Y, sigo con la identificación: para los anarquistas, que quizás no leyeron con atención la Vuelta, el personaje, elevado a la categoría de héroe mítico, era un modelo a seguir; de ahí que la revista que creó y dirigió el escritor anarquista Alberto Ghiraldo se llamara “Martín Fierro”, lo mismo que, paradójicamente, la que posteriormente fue el estandarte del grupo de Florida, nada anarquista. Dos miradas, pues, que indican respectivas apropiaciones, lucha simbólicao de valores, un tanto al margen de lo que puede tener, y en mi opinión tiene, de poesía.

Se trata entonces, más bien, de lecturas y de sus manifestaciones por de pronto entre dos ideas de sociedad, y, no menor, entre literatura culta y literatura popular, dos expresiones equívocas o dos recipientes en los que se instaló al Martín Fierro: hoy no sabemos muy bien qué hacer con lo que puebla ambos campos. Leopoldo Lugones, por ejemplo, en la primera, se convierte en un clásico para hablar del poema en su barroco El Payador, reverenciado en su momento por el Presidente de la Nación, que no sabe si debe admirar al poeta “laureado” o al personaje reivindicado, y por lo más granado de la oligarquía argentina, intento que debe ser leído tanto en la evolución política y verbal del poeta que fue modernista como en determinada propuesta de lo que debe ser la literatura nacional. Ricardo Rojas lo ha canonizado y hay que esperar a Ezequiel Martínez Estrada para rescatarlo como fenómeno específico, cargado de significaciones. Sobre todo lo cual escribió Pablo Martínez Gramuglia en un original estudio sobre las lecturas deque fue objeto el poema, muchas y relevantes.

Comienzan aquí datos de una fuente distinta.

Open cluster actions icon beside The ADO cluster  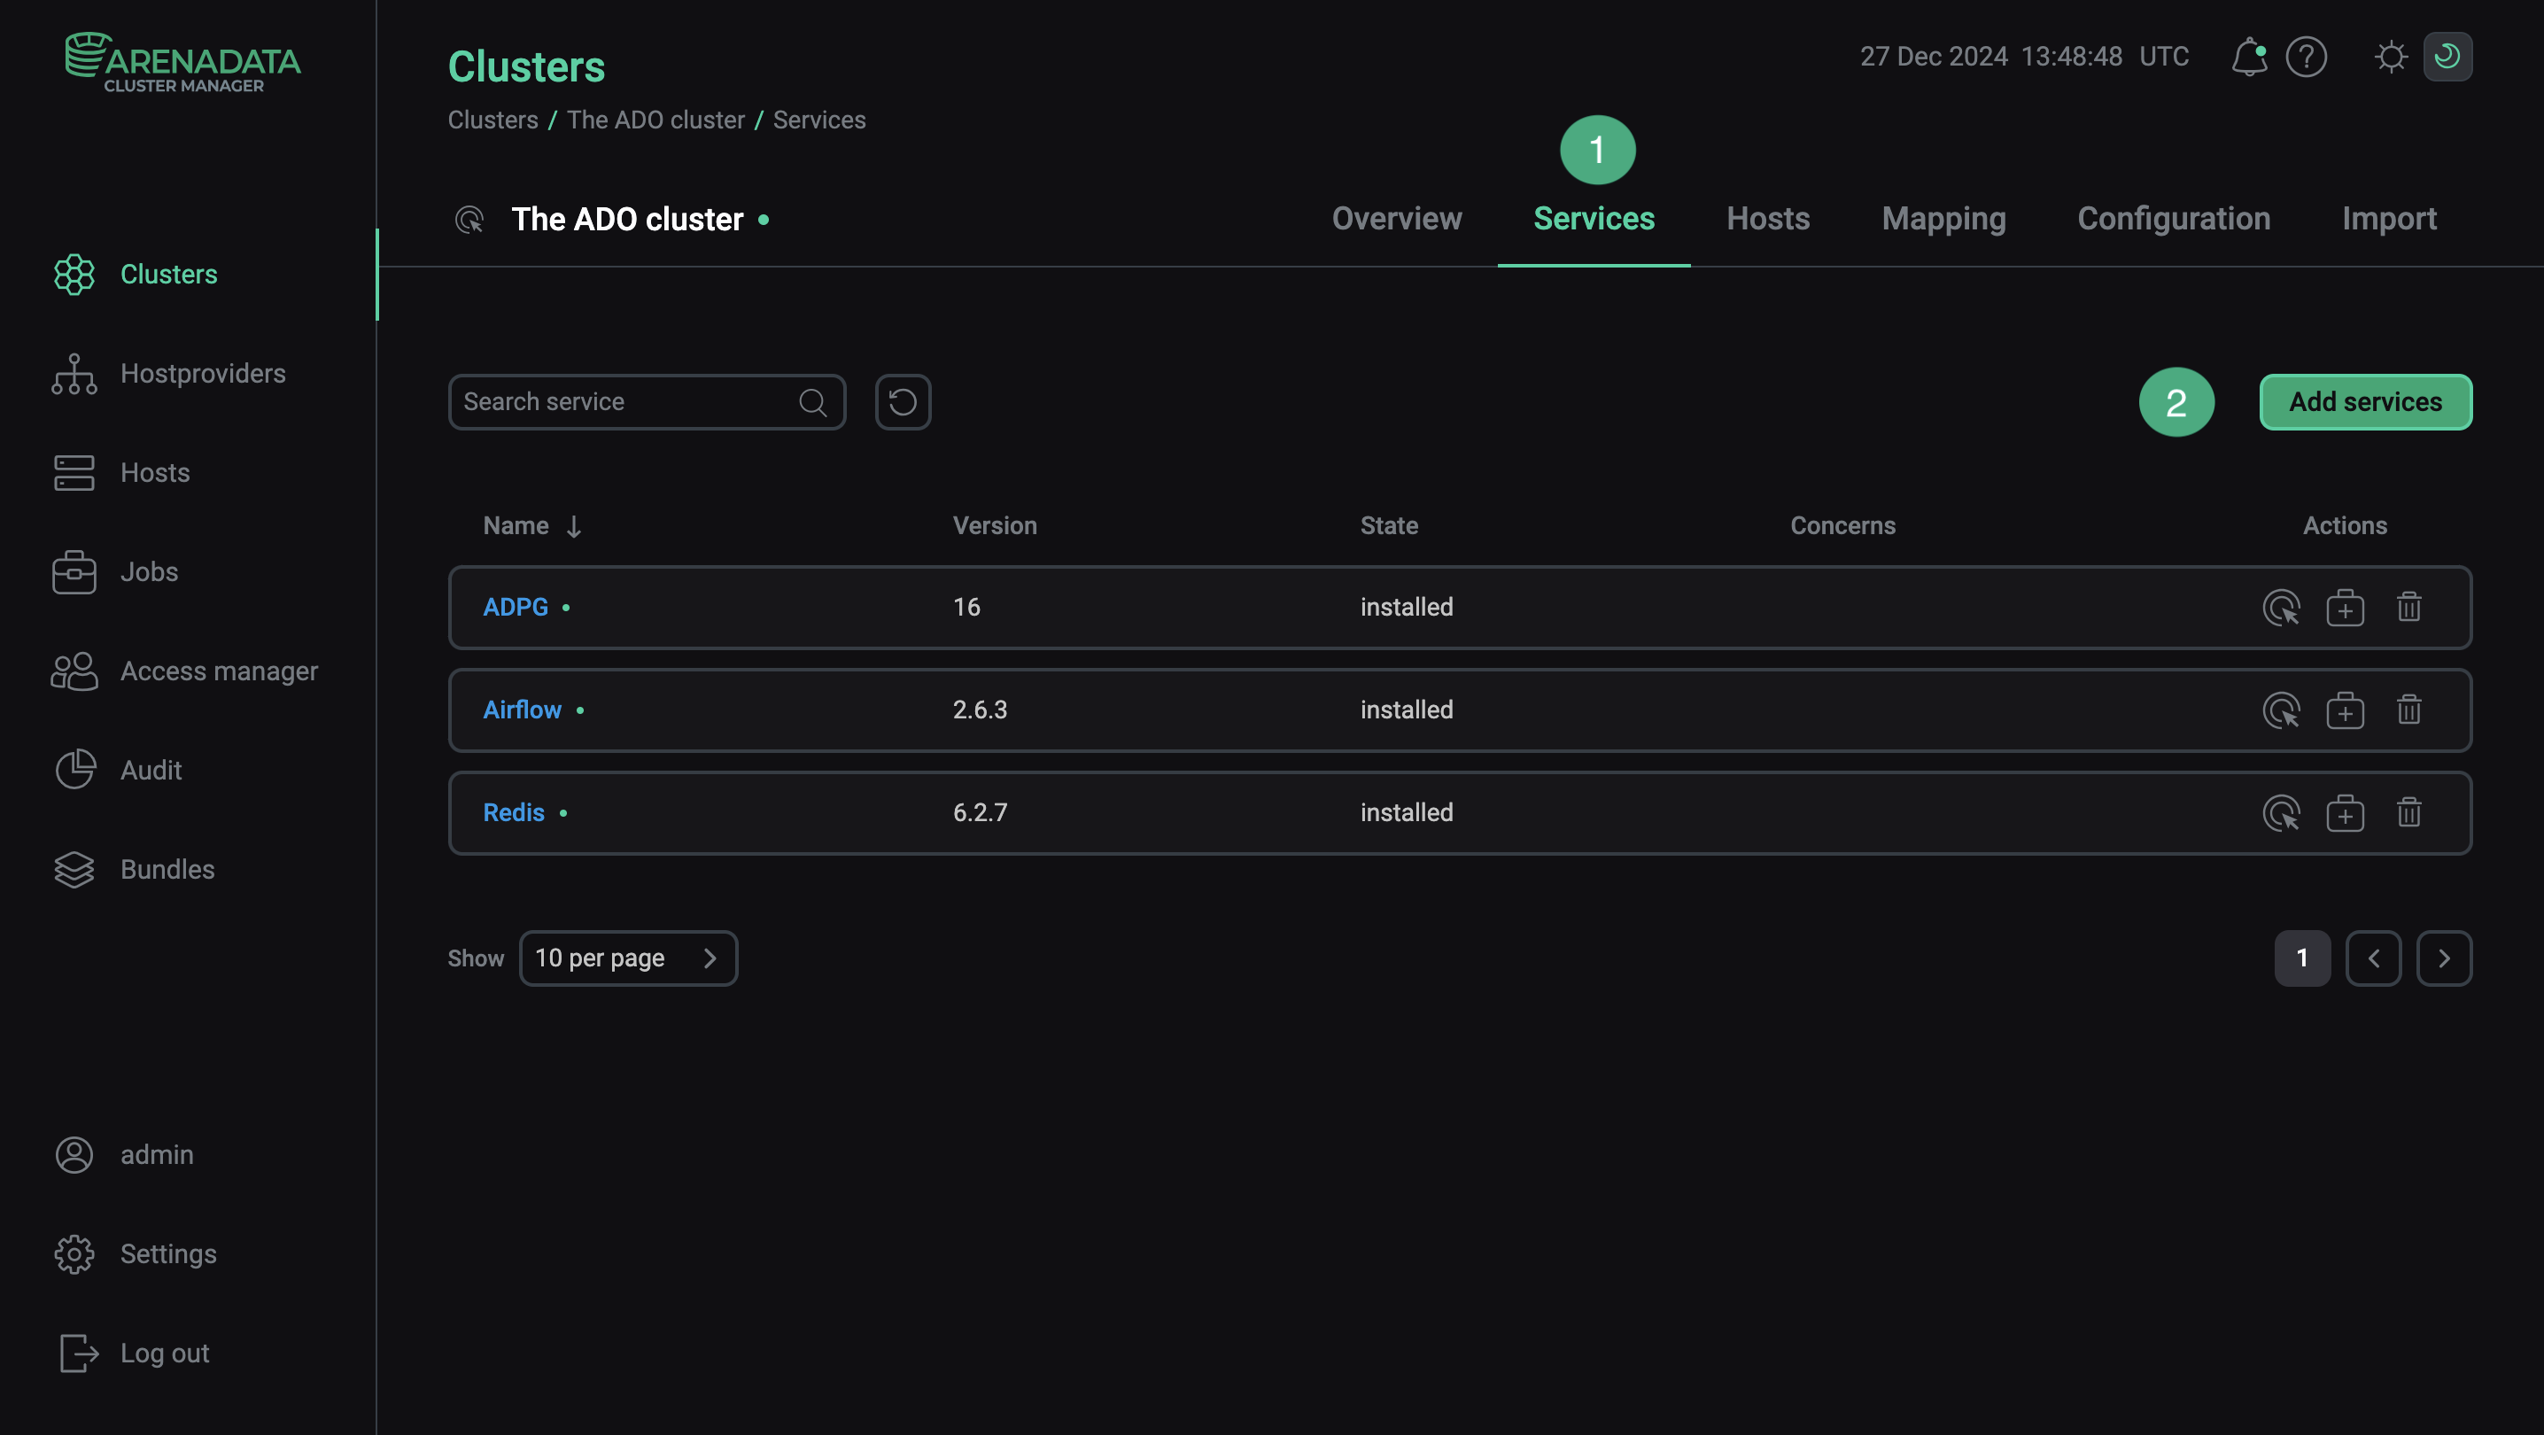[x=469, y=219]
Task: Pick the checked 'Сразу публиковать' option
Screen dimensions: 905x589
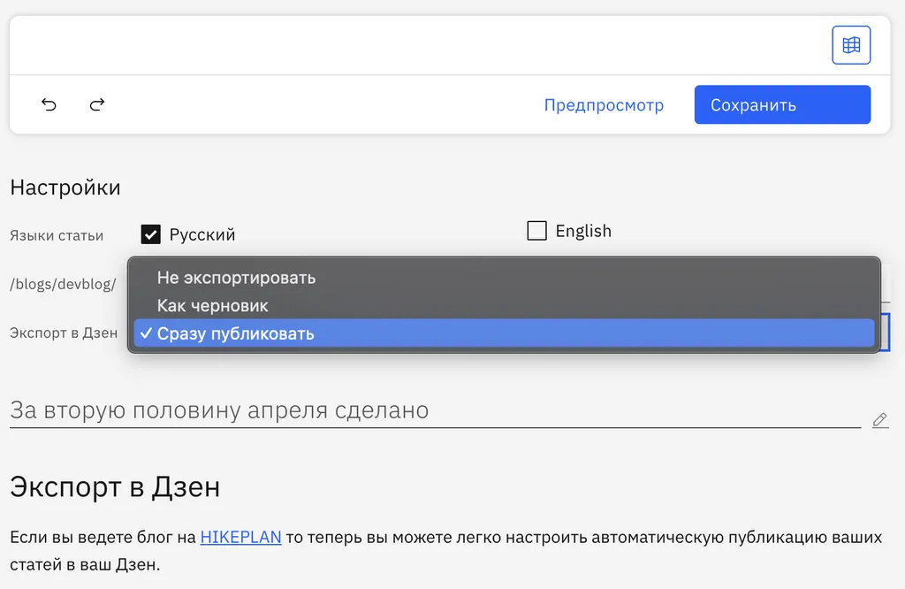Action: [235, 334]
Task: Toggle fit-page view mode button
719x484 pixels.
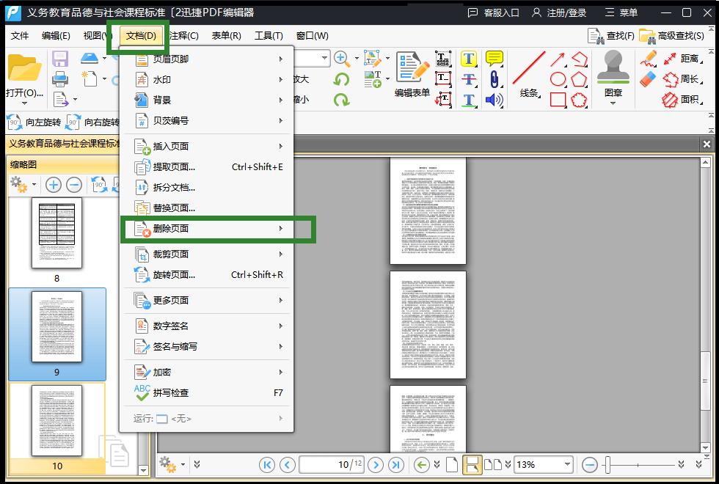Action: pyautogui.click(x=472, y=464)
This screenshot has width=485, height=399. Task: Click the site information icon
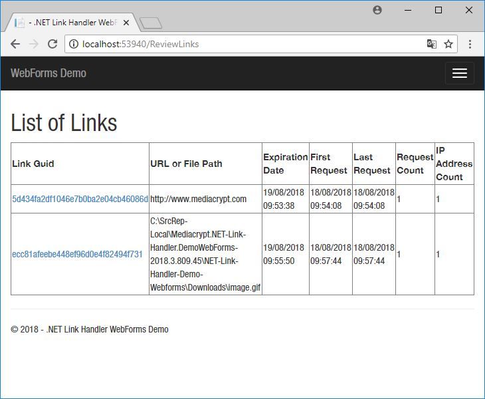tap(74, 45)
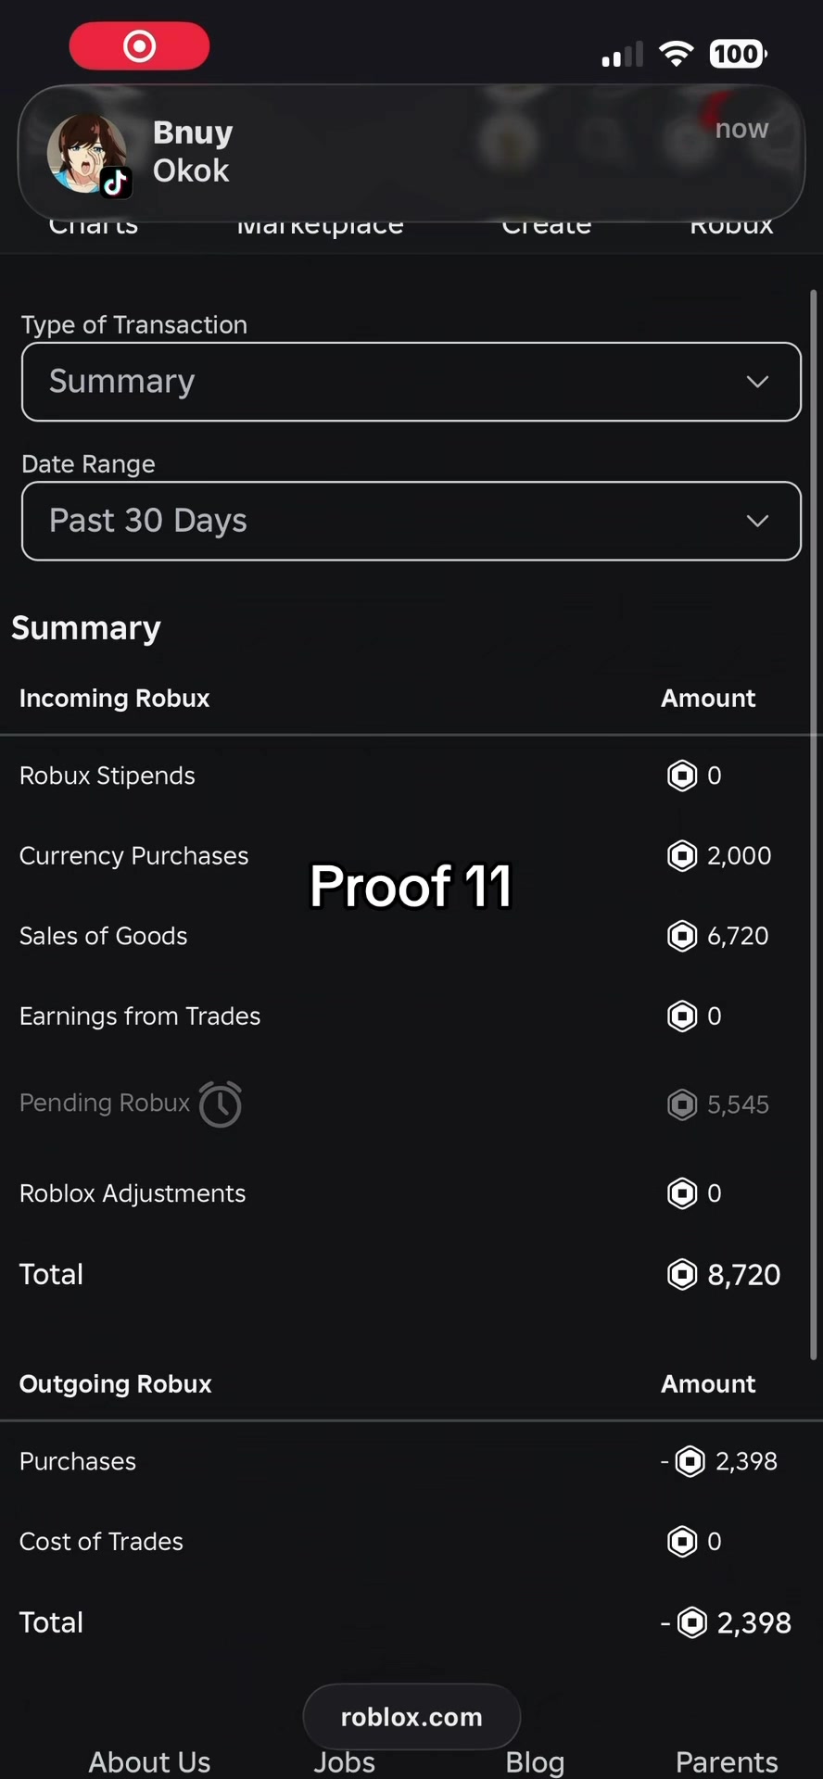Tap the TikTok notification profile avatar

pos(88,154)
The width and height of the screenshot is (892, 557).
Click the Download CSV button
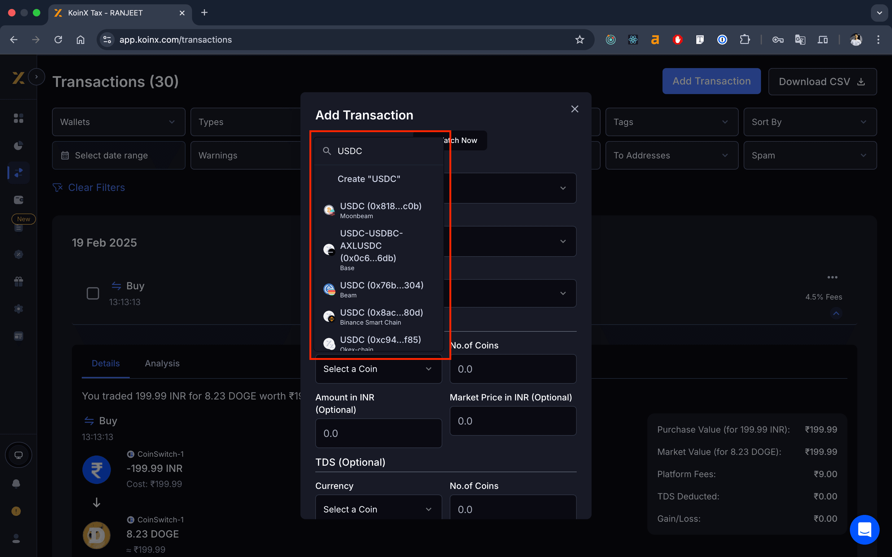822,81
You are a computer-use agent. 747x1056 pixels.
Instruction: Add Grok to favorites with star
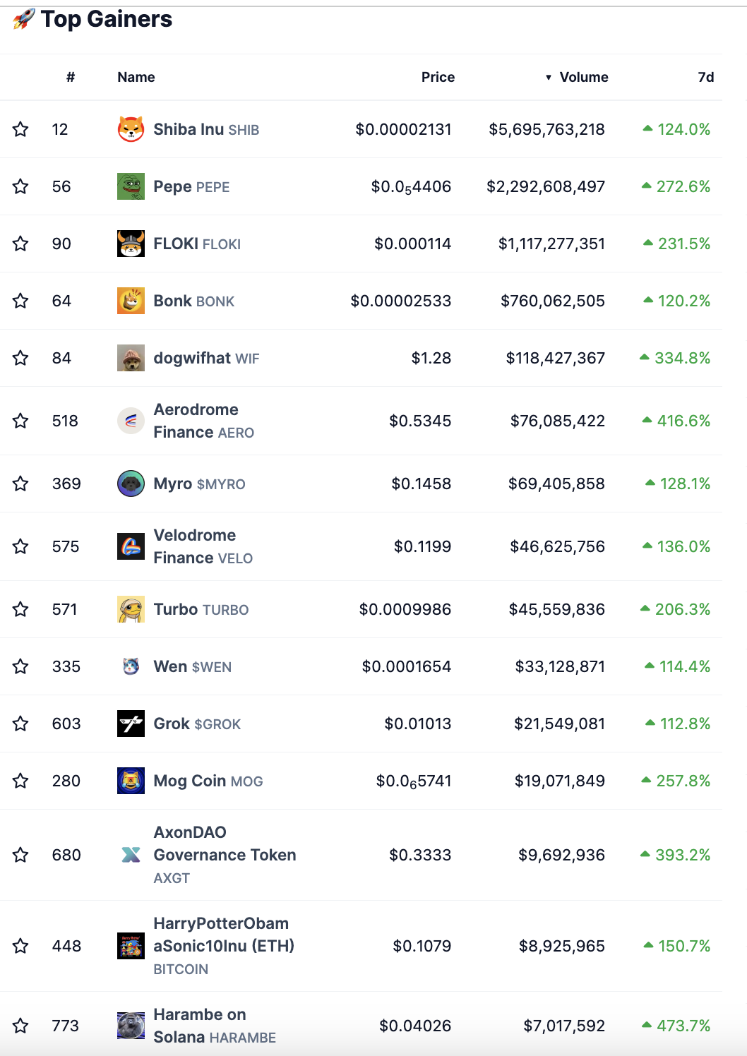tap(20, 724)
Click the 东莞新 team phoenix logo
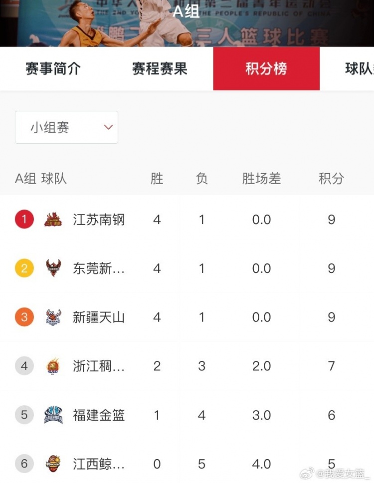The width and height of the screenshot is (374, 483). coord(53,268)
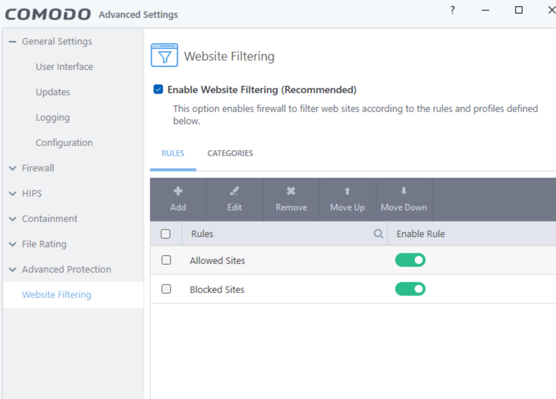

En el otro campo es más complicado decirlo si se considera, como gran parte de la crítica lo ha sostenido, que al mismo tiempo que es la culminación de la gauchesca es su partida de defunción. Y quizás la del gaucho mismo, tal como en La vuelta pareció admitirlo el poeta, no por la vía del exterminio, tal como ocurrió efectivamente con el indio, sino por la de la adaptación. El réquiem no está en el poema sino en las prolongaciones narrativas, tipo Juan Moreira u Hormiga Negra, que lindan con el grotesco o bien con Don Segundo Sombra, espejo de fieles mayordomos, del buen patrón (de estancia) por supuesto.

 

El Fierro que regresa de las tolderías en La vuelta viene cambiado, amansado se diría, y su creador empieza a ser reconocido y aceptado e integrado, da consejos, ya no mata a nadie, ya no se rebela. Se lo ha juzgado por eso sin llegar a condenarlo, la poesía le continúa, “como agua de manantial” escribió años antes y le estamos agradecidos porque conserva la gracia pese a que su intento de dar cuerpo e identidad a la literatura nacional no haya podido resistir los embates del castellano regular, el que usó en las contiendas legislativas. Lo perdonamos y siempre lo hemos perdonado porque continuó en la gracia y la sabiduría, porque nos sigue nutriendo y, extrañamente, su lengua, que parece muy extraña en estos tiempos de jergas extravagantes, nos “dice”, nos habla de nosotros mismos y de lo que podemos ser. Buena salud en estos ciento cincuenta años, que sus campanas no sean de palo que el decadente gaucho se empeñaba en tañer. Y que no escuche los cantos de sirena de los academicismos y la antipoesía que todo lo reduce a la celebración solemne y vacua e intenta enclaustrarlo en las redes de la insignificancia.